Equation Group hack tool leaked by ShadowBrokers- file exze

Hunt Hypothesis

The detection identifies potential adversary use of the Equation Group hack tool, exze, which may indicate exploitation of zero-day vulnerabilities. SOC teams should proactively hunt for this behavior in Azure Sentinel to identify and mitigate advanced persistent threats leveraging leaked sophisticated malware.

YARA Rule

rule EquationGroup_exze {
   meta:
      description = "Equation Group hack tool leaked by ShadowBrokers- file exze"
      author = "Florian Roth"
      reference = "https://medium.com/@shadowbrokerss/dont-forget-your-base-867d304a94b1"
      date = "2017-04-08"
      hash1 = "1af6dde6d956db26c8072bf5ff26759f1a7fa792dd1c3498ba1af06426664876"
   strings:
      $s1 = "shellFile" fullword ascii
      $s2 = "completed.1" fullword ascii
      $s3 = "zeke_remove" fullword ascii
   condition:
      ( uint16(0) == 0x457f and filesize < 80KB and all of them )
}

Deployment Notes

This YARA rule can be deployed in the following contexts:

• Microsoft Defender for Endpoint — Custom indicators / advanced hunting
• Email Gateway — Attachment scanning
• File Share Monitoring — Periodic scanning of shared drives
• YARA CLI — Manual threat hunting on endpoints

This rule contains 3 string patterns in its detection logic.

References

• https://medium.com/@shadowbrokerss/dont-forget-your-base-867d304a94b1
• Source Rule

False Positive Guidance

• Scenario: Legitimate scheduled backup job using exze as part of a script name
  Filter/Exclusion: Exclude files where the filename contains exze and the process is associated with a known backup tool (e.g., Veeam, Acronis, or rsync).

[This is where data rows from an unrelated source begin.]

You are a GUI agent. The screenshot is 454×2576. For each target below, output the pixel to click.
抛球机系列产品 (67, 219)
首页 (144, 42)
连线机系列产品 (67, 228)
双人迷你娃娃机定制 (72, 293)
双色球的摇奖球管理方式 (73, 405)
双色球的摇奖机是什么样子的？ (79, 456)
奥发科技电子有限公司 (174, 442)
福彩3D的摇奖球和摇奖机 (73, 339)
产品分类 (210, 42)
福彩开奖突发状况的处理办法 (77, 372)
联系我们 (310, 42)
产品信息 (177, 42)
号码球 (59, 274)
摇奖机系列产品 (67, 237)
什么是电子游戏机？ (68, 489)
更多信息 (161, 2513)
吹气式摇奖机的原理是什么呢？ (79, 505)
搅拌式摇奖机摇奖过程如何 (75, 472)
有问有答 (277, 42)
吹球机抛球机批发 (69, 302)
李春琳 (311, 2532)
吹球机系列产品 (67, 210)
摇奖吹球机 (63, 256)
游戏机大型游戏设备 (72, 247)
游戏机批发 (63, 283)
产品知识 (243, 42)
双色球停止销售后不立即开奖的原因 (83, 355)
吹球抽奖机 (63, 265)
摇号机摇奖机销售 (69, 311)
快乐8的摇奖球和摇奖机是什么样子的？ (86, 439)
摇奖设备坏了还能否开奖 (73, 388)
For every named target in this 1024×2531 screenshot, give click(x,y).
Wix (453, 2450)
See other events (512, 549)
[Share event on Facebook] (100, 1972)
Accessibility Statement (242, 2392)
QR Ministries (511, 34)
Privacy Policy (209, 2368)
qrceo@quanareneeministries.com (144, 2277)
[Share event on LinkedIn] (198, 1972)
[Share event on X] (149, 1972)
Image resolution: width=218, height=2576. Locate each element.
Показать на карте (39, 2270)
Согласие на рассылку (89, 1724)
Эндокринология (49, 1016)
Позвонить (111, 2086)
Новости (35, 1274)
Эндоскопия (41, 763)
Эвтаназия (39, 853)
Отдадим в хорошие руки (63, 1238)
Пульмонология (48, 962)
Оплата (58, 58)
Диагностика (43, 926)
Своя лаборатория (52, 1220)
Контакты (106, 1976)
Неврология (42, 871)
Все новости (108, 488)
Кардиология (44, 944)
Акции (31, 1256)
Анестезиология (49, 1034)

• Scenario: System update or patching process using exze as a temporary file
  Filter/Exclusion: Exclude files where the filename contains exze and the process is associated with a known update tool (e.g., Windows Update, WSUS, or Chocolatey).

• Scenario: Admin task using exze as part of a custom script for log analysis
  Filter/Exclusion: Exclude files where the filename contains exze and the process is initiated by a known admin user or service (e.g., Administrator, System, or Task Scheduler).

• Scenario: Malware analysis environment testing the exze tool
  Filter/Exclusion: Exclude files where the filename contains exze and the process is running in a sandboxed or isolated environment (e.g., Cuckoo Sandbox, Joe Sandbox, or FireEye).

• Scenario: Legitimate file compression or archiving using exze as part of a filename
  Filter/Exclusion: Exclude files where the filename contains exze and the process is associated with a known compression tool (e.g., 7-Zip, WinRAR, or gzip).